◆ EXERCISE SET
1) Update the lesson on information security policies from "Instructor: David Delony" up to and including "access to information.", putting "technical writer" in place of "freelance writer".
2) According to the lesson on information security policies, what law governs the healthcare sector in the United States?
3) Summarize the lesson on information security policies in two sentences.

◆ TEXT SHOWN
Instructor: David Delony

David is a freelance writer specializing in technology. He holds a BA in communication.

In this lesson, you'll learn what an information security policy is and the different shapes that information security policies can take. You'll see how the different types of policies can interact.

What Is An Information Security Policy?

With all of the security leaks that have been in the news recently, information security has become important to many organizations, from schools to medical practices to business. Information security means protecting important information from people who aren't authorized to access it. An information security policy is a way for an organization to define how information is protected and the consequences for violating rules for maintaining access to information.

Regulatory Information Security Policies

While information security policies can be created by individual organizations, many times they are enforced by law, or as regulatory information security policies.

In the United States the healthcare sector is governed by HIPAA, or the Health Insurance Portability and Accountability Act. This part of the law sets strict guidelines for keeping patient information private, with penalties for disclosing information about patients being treated, mainly their health records.

For example, a receptionist mentioning the details of a patient's case to someone over the phone who isn't the patient, would be considered in violation of HIPAA if the patient hadn't authorized it, even if it was a relative. HIPAA also governs things like retaining records and shredding confidential information.

Administrative Information Security Policies

Apart from regulatory requirements, organizations can set their own policies for information security based on their needs, or administrative information security policies.

Alice is an administrator at XYZ University and is in charge of setting the university's information security policy.

One of the first things she'll do is make a risk assessment. This means that she'll have to decide what information is safe for general use and what information must be kept secret.

◆ SUPPLIED INFORMATION
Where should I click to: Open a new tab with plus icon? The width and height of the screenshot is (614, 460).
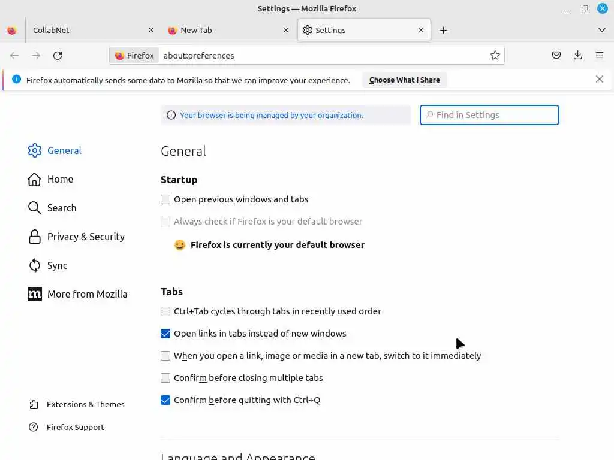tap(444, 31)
...
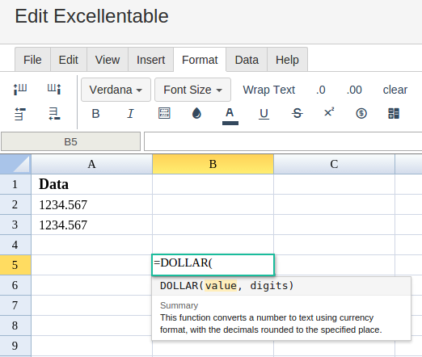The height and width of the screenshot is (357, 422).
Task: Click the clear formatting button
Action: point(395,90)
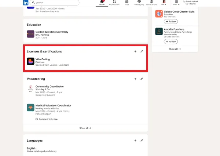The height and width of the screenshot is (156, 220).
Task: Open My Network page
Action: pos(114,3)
* * *
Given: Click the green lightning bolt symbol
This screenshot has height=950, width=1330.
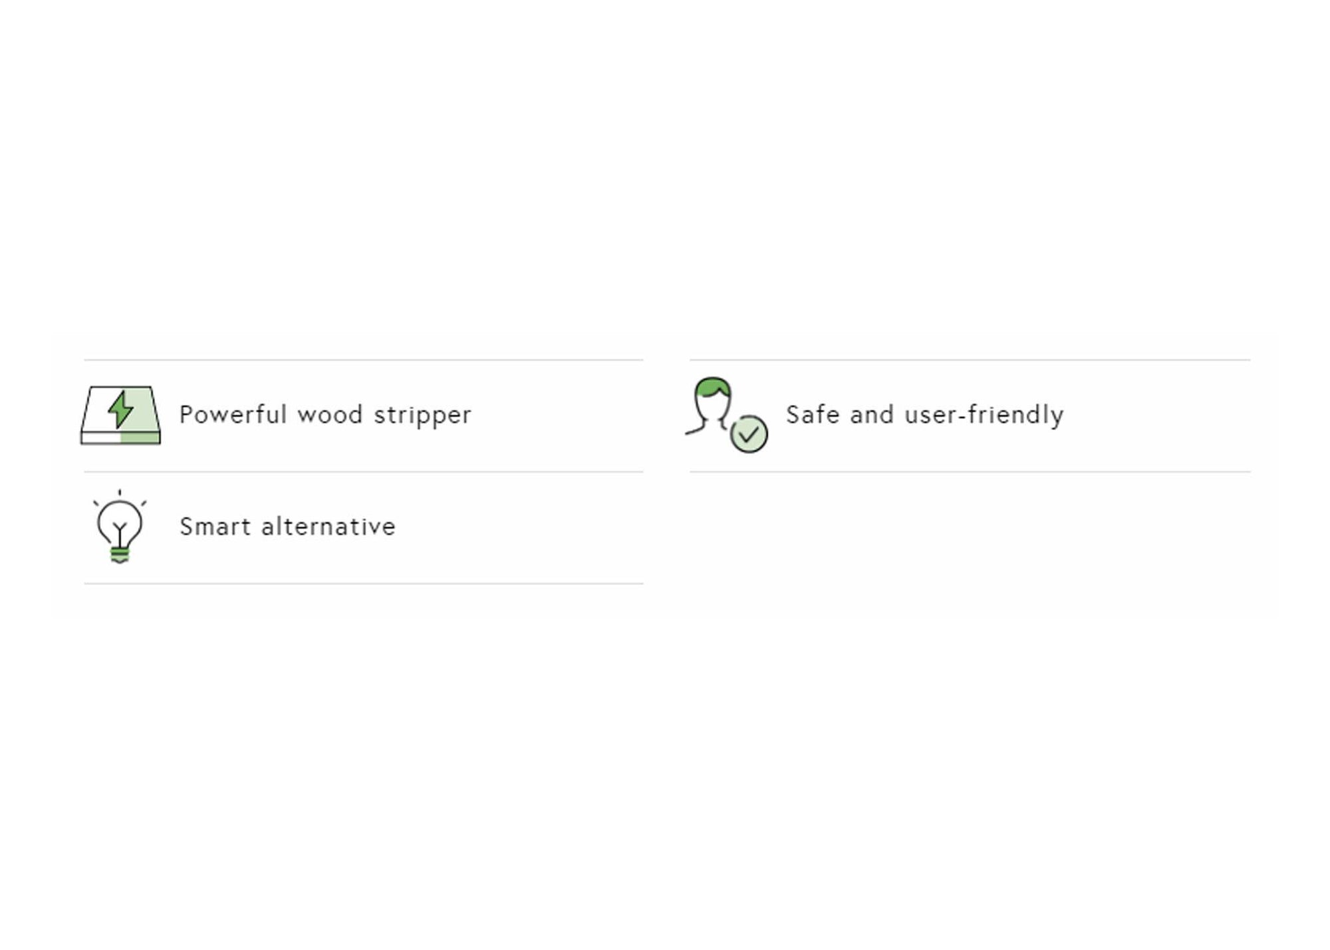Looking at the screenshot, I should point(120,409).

◆ YOUR RESPONSES
1)
Instructor: David Delony

David is a technical writer specializing in technology. He holds a BA in communication.

In this lesson, you'll learn what an information security policy is and the different shapes that information security policies can take. You'll see how the different types of policies can interact.

What Is An Information Security Policy?

With all of the security leaks that have been in the news recently, information security has become important to many organizations, from schools to medical practices to business. Information security means protecting important information from people who aren't authorized to access it. An information security policy is a way for an organization to define how information is protected and the consequences for violating rules for maintaining access to information.

2) HIPAA, the Health Insurance Portability and Accountability Act.

3) An information security policy is how an organization defines the way information is protected and the consequences for breaking the rules on access to it. Such policies may be regulatory and enforced by law, as HIPAA does for patient information in US healthcare, or administrative, set by organizations for their own needs.